Definition
A component of a flight director system that calculates the pitch attitude required to satisfy the selected flight mode (such as altitude hold, vertical speed, or glideslope capture) and sends that command to the flight director display, where it appears as the pitch command bar for the pilot or autopilot to follow.
Plain English
The part of the flight director that works out how much the nose needs to go up or down to fly the selected mode, then shows that as a command on the attitude indicator.
Context Anchor
Seen in flight director system discussions, especially where the instrument display shows pitch guidance for climbs, descents, altitude holding, or airspeed control.
Derivation
Pitch refers to nose-up or nose-down attitude.

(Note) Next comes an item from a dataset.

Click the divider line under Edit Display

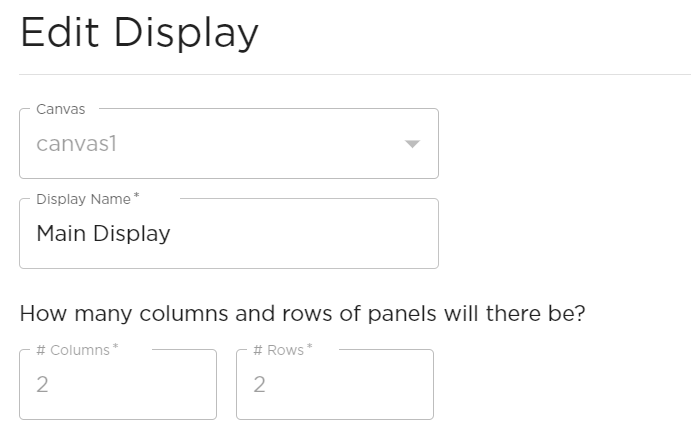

Selection here means choosing the correct pitch angle to satisfy the active flight mode. Computer is the unit doing the calculation. Together: the box that picks the right pitch for the job.
Why Pilots Care
It supplies the vertical steering commands shown on the attitude indicator, reducing pilot workload and improving precision during climbs, descents, and instrument approaches.
Intuition Check
Pitch here does not mean sound, a sales talk, or propeller blade angle. In this term, pitch means the airplane’s nose-up or nose-down position, and selection means the vertical goal chosen for the flight director.
Example Sentence 1
When the pilot engaged altitude hold, the pitch selection computer commanded a slight nose-down attitude to stop the climb at the target altitude.
Example Sentence 2
On the ILS approach the pitch selection computer continuously adjusted the command bars to keep the airplane on glide slope.